Zig64

Baby Steps
Login

Baby Steps

Yesterday I published the source code (and a demo video) for what's, to my knowledge, the first ever Nintendo 64 ROM written in Zig (and also the first N64 ROM built using Zig's build system). Naturally, it doesn't do much yet; it only prints a hello-world-equivalent debug message (either over a SummerCart 64's USB port or in the debug output of an IS-Viewer-compatible emulator), and writes some test bytes to DMEM. Still, we all gotta start somewhere!

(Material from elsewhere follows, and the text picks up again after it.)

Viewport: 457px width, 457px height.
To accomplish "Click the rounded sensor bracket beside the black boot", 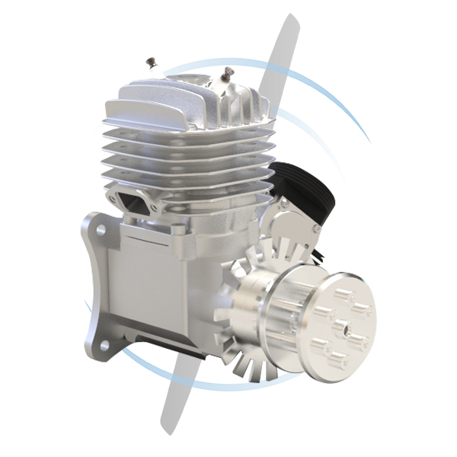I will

In this post I aim to cover some of the snags I hit, how I ended up overcoming them, and some improvement points and next steps as I continue to iterate on this.

Prior art

Like I said, as far as I know this is uncharted territory; I've searched online for existing examples of Zig running on an N64 and found none. From what I can find, there were (prior to yesterday) exactly four (maybe five) ways of going about writing N64 software:

The fact that Rust was indeed an option made it clear that LLVM (and therefore Zig) ain't out of the running. Nonetheless, while there's certainly an exciting feeling about being some sort of trailblazer or whatever, but it's also kinda terrifying: it means a lot of my troubleshooting process entailed translating from these other programming languages, studying the documentation compiled over the years on the N64 hardware, and in a lot of cases making (un)educated guesses and seeing what worked and what didn't.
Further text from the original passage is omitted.